The comparison script: detailed version
# SCALED: scripts/compare_perf.py
import csv
import json
import sys
import argparse
from datetime import datetime
def parse_locust_stats(csv_path):
results = {}
with open(csv_path) as f:
reader = csv.DictReader(f)
for row in reader:
name = row.get("Name", "").strip()
if name == "Aggregated" or not name:
continue
request_count = int(row.get("Request Count", 0))
failure_count = int(row.get("Failure Count", 0))
results[name] = {
"p50": float(row.get("50%", 0)),
"p95": float(row.get("95%", 0)),
"p99": float(row.get("99%", 0)),
"avg": float(row.get("Average (ms)", 0)),
"min": float(row.get("Min (ms)", 0)),
"max": float(row.get("Max (ms)", 0)),
"request_count": request_count,
"failure_count": failure_count,
"error_rate": (
failure_count / max(request_count, 1) * 100
),
"rps": float(row.get("Requests/s", 0))
}
return results
def find_endpoint(results, endpoint_pattern):
for key in results:
if endpoint_pattern in key:
return key
return None
def compare(results, thresholds):
lines = []
overall_pass = True
failures = []
lines.append("## Performance Regression Report")
lines.append("")
lines.append(f"**Date:** {datetime.now().strftime('%Y-%m-%d %H:%M UTC')}")
lines.append(
f"**Baseline:** {thresholds.get('baseline_commit', 'unknown')} "

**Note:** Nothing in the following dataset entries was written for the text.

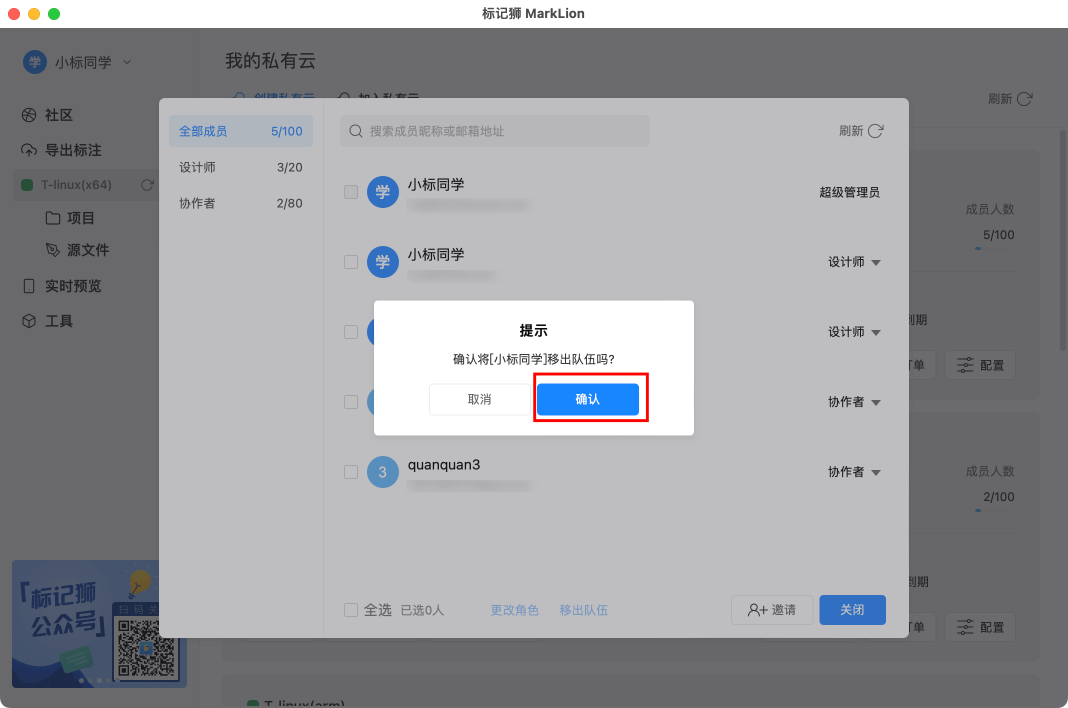Screen dimensions: 1068x708
Task: Check the quanquan3 member checkbox
Action: point(351,472)

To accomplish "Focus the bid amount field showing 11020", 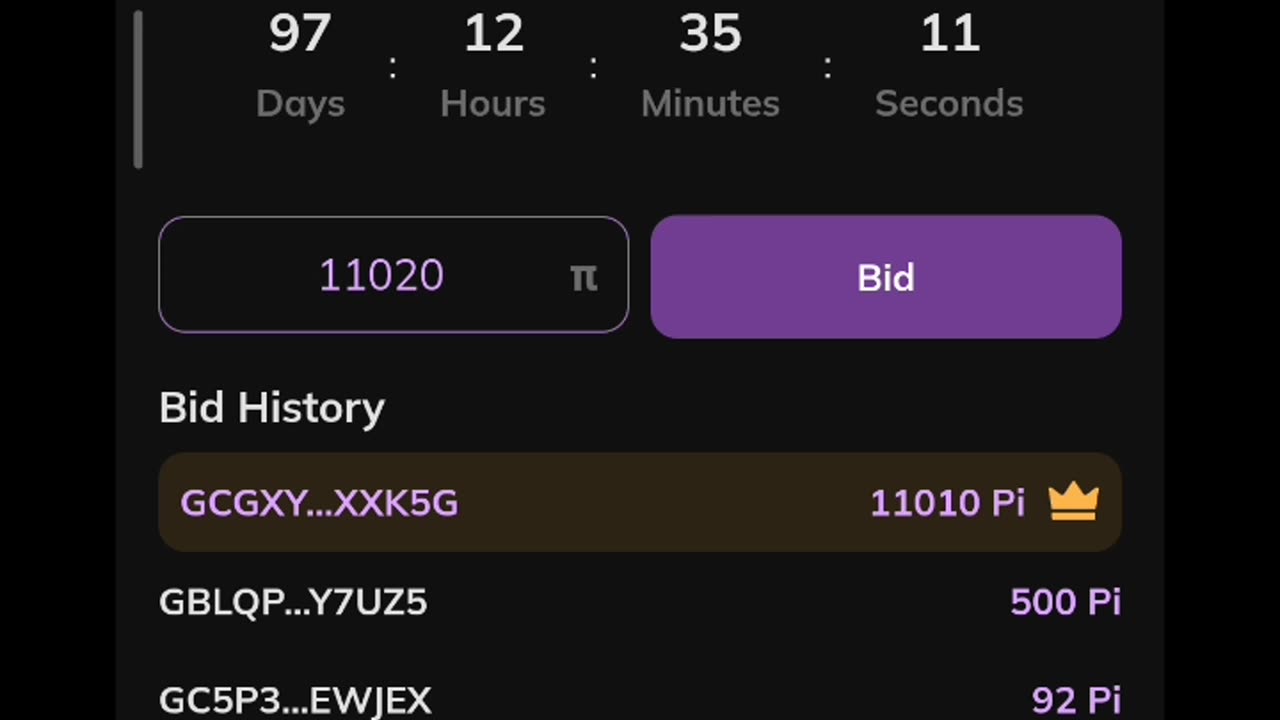I will click(393, 275).
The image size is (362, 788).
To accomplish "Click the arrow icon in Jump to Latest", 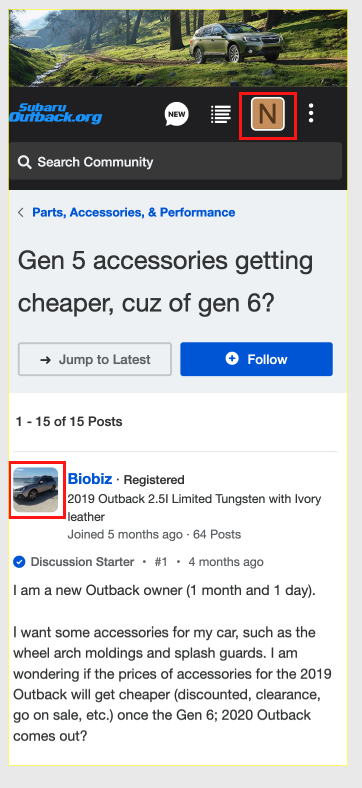I will [x=45, y=360].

f"({thresholds.get('baseline_updated', 'unknown')})"
)
lines.append("")
lines.append(
"| Endpoint | Metric | Threshold | Actual | Delta | Status |"
)
lines.append(
"|----------|--------|-----------|--------|-------|--------|"
)
for endpoint, limits in thresholds.get("endpoints", {}).items():
matching_key = find_endpoint(results, endpoint)
if not matching_key:
lines.append(
f"| `{endpoint}` | - | - | NOT TESTED | - | SKIP |"
)
continue
actual = results[matching_key]
checks = [
("p99 (ms)", limits.get("p99_ms"), actual["p99"]),
("p95 (ms)", limits.get("p95_ms"), actual["p95"]),
("p50 (ms)", limits.get("p50_ms"), actual["p50"]),
(
"error (%)",
limits.get("error_rate_pct"),
actual["error_rate"]
),
]
for metric, threshold_val, actual_val in checks:
if threshold_val is None:
continue
passed = actual_val <= threshold_val
delta_pct = (
((actual_val - threshold_val) / max(threshold_val, 0.001))
* 100
)
delta_str = f"+{delta_pct:.0f}%" if delta_pct > 0 else f"{delta_pct:.0f}%"

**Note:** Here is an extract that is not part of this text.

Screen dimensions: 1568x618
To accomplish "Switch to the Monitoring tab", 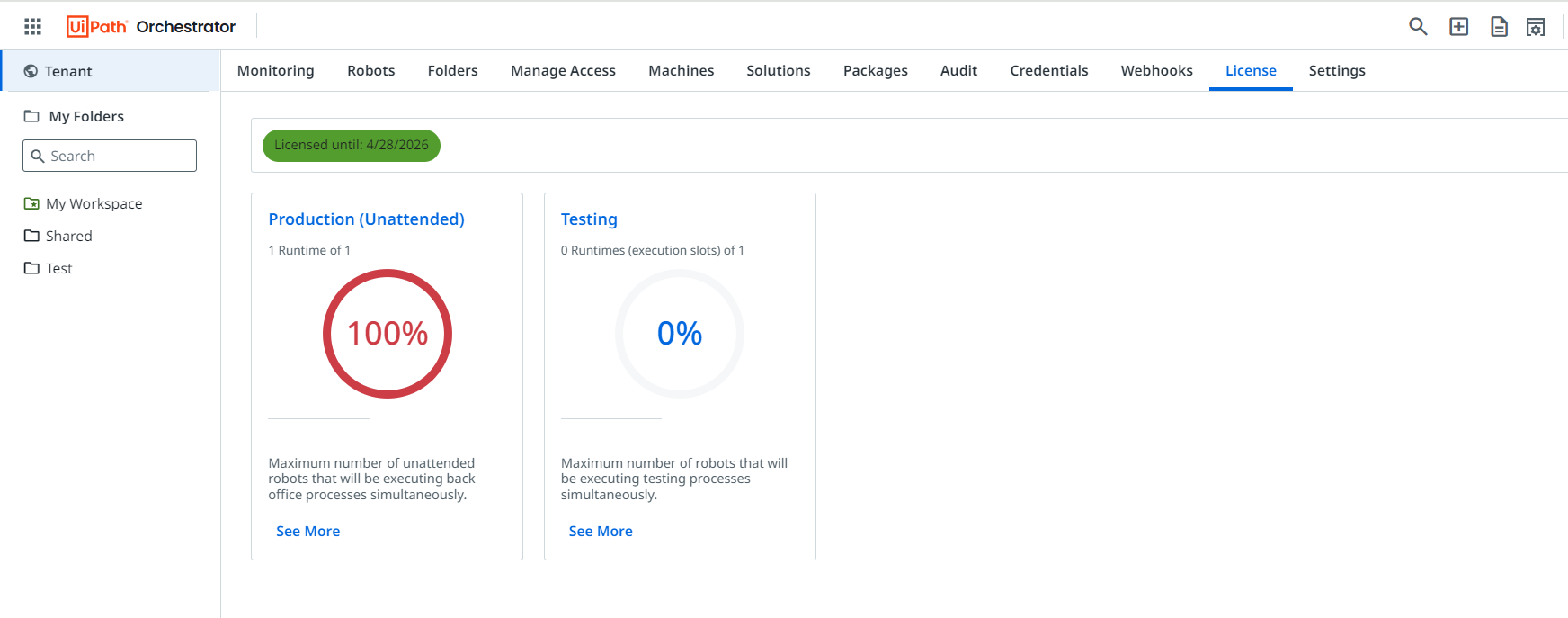I will pyautogui.click(x=275, y=70).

status = "PASS" if passed else "FAIL"
if not passed:
overall_pass = False
failures.append(
f"{endpoint} {metric}: "
f"{actual_val:.1f} > {threshold_val}"
)
lines.append(
f"| `{endpoint}` | {metric} | "
f"{threshold_val} | {actual_val:.1f} | "
f"{delta_str} | {status} |"
)
lines.append("")
if overall_pass:
lines.append("**Overall: PASS**")
else:
lines.append("**Overall: FAIL**")
lines.append("")
lines.append("### Failures")
for f in failures:
lines.append(f"- {f}")
lines.append("")
return "\n".join(lines)
if __name__ == "__main__":
parser = argparse.ArgumentParser(
description="Compare Locust results against thresholds"
)
parser.add_argument("--results", required=True,
help="Path to Locust stats CSV")
parser.add_argument("--thresholds", required=True,
help="Path to threshold JSON")
parser.add_argument("--output", required=True,
help="Path to output markdown")
args = parser.parse_args()
results = parse_locust_stats(args.results)

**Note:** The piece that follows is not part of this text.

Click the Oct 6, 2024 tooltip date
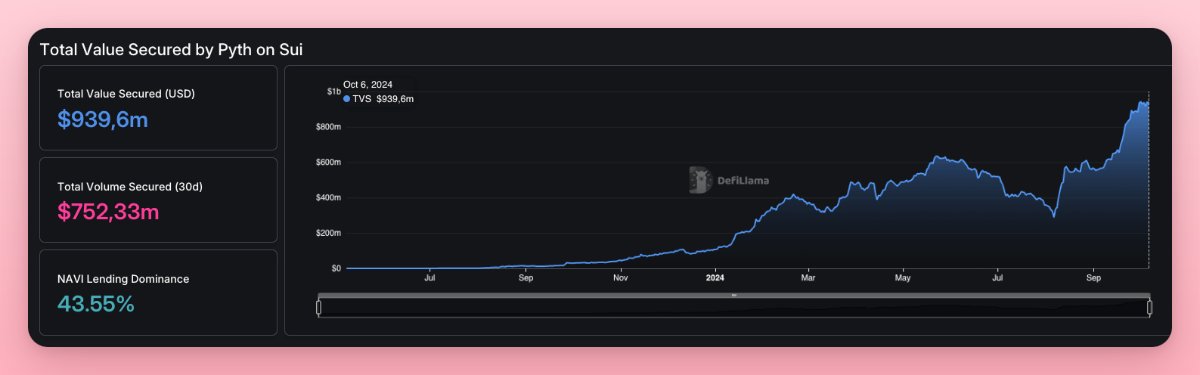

with open(args.thresholds) as f:
thresholds = json.load(f)
report = compare(results, thresholds)
with open(args.output, "w") as f:
f.write(report)
print(report)
if "FAIL" in report:
sys.exit(1)
PR comment output
A passing PR produces:
## Performance Regression Report
**Date:** 2024-06-15 14:32 UTC
**Baseline:** a1b2c3d (2024-03-15)
| Endpoint | Metric | Threshold | Actual | Delta | Status |
|---------------------------|----------|-----------|--------|-------|--------|
| /api/rides/fare-estimate | p99 (ms) | 200 | 128.0 | -36% | PASS |
| /api/rides/fare-estimate | p95 (ms) | 150 | 95.0 | -37% | PASS |
| /api/rides/fare-estimate | p50 (ms) | 80 | 52.0 | -35% | PASS |
| /api/rides/fare-estimate | error (%)| 0.1 | 0.0 | -100% | PASS |
| /api/drivers/nearby | p99 (ms) | 300 | 185.0 | -38% | PASS |
| /api/rides/request | p99 (ms) | 500 | 320.0 | -36% | PASS |
**Overall: PASS**
A failing PR (the audit logging regression):
## Performance Regression Report
**Date:** 2024-06-15 14:32 UTC
**Baseline:** a1b2c3d (2024-03-15)
| Endpoint | Metric | Threshold | Actual | Delta | Status |
|---------------------------|----------|-----------|--------|--------|--------|
| /api/rides/fare-estimate | p99 (ms) | 200 | 682.0 | +241% | FAIL |
| /api/rides/fare-estimate | p95 (ms) | 150 | 510.0 | +240% | FAIL |
| /api/rides/fare-estimate | p50 (ms) | 80 | 245.0 | +206% | FAIL |
| /api/rides/fare-estimate | error (%)| 0.1 | 0.0 | -100% | PASS |
| /api/drivers/nearby | p99 (ms) | 300 | 188.0 | -37% | PASS |
| /api/rides/request | p99 (ms) | 500 | 325.0 | -35% | PASS |
**Overall: FAIL**
### Failures
- /api/rides/fare-estimate p99 (ms): 682.0 > 200
- /api/rides/fare-estimate p95 (ms): 510.0 > 150
- /api/rides/fare-estimate p50 (ms): 245.0 > 80
The developer sees exactly which endpoint regressed, by how much, and at which percentile. The fare-estimate endpoint degraded at all percentiles (p50, p95, p99) while other endpoints were unaffected. This points to a change in the fare-estimate code path, not a systemic issue.
The Proof
After deploying the full CI performance gate with Docker Compose isolation:
Metric Before After Delta
False positives/month 12 0.3 -97%
False negatives/month 2.3 0.1 -96%
Test result variance ±35% ±5% -86%
Developer trust in gate Low (ignored) High (acted on) N/A
Time to investigate failure 40 min 3 min -92%
The variance dropped from ±35% to ±5% because resource limits eliminated runner contention as a variable. The same code produces the same latency within a 5% band across runs. A 10% threshold catches real regressions (which typically show 50%+ increases) without triggering on noise.